== Records for this exercise ==
=-=-=-=-=

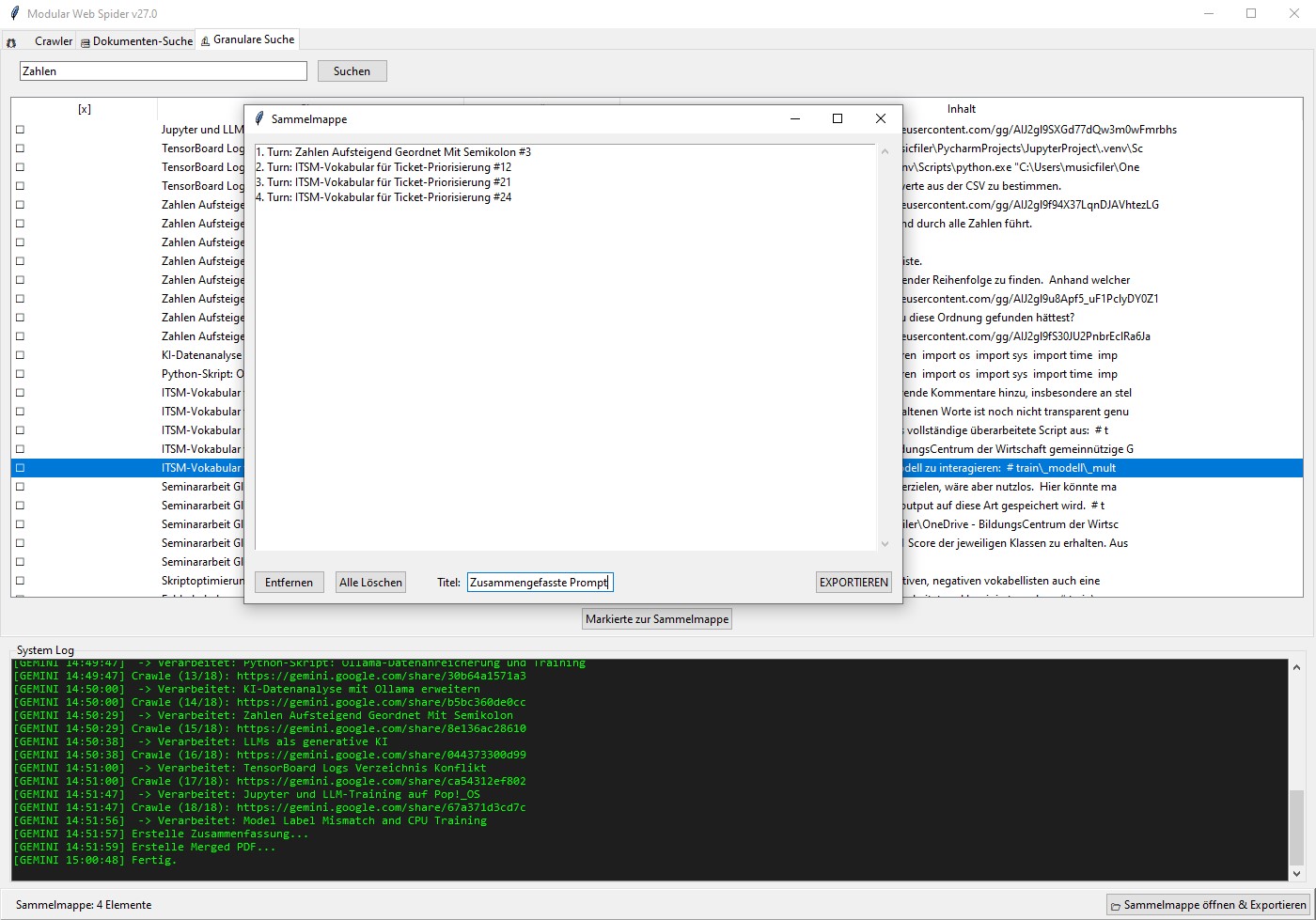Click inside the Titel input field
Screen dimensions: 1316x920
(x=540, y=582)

=-=-=-=-=

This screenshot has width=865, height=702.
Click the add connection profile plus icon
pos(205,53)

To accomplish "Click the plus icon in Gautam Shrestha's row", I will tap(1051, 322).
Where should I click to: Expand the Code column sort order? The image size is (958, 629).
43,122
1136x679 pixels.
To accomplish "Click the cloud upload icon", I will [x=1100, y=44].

=-=-=-=-=

== Requirement ==
Recast the records from the line with "This screenshot has width=865, height=702." to the line with "will [x=1100, y=44]." as a Markdown table with the columns Entry and Content. Number each line under Entry, put the line itself under Content, and leave out blank lines.

== Answer to the problem ==
| Entry | Content |
|---|---|
| 1 | This screenshot has width=865, height=702. |
| 2 | Click the add connection profile plus icon |
| 3 | pos(205,53) |
| 4 | To accomplish "Click the plus icon in Gautam Shrestha's row", I will tap(1051, 322). |
| 5 | Where should I click to: Expand the Code column sort order? The image size is (958, 629). |
| 6 | 43,122 |
| 7 | 1136x679 pixels. |
| 8 | To accomplish "Click the cloud upload icon", I will [x=1100, y=44]. |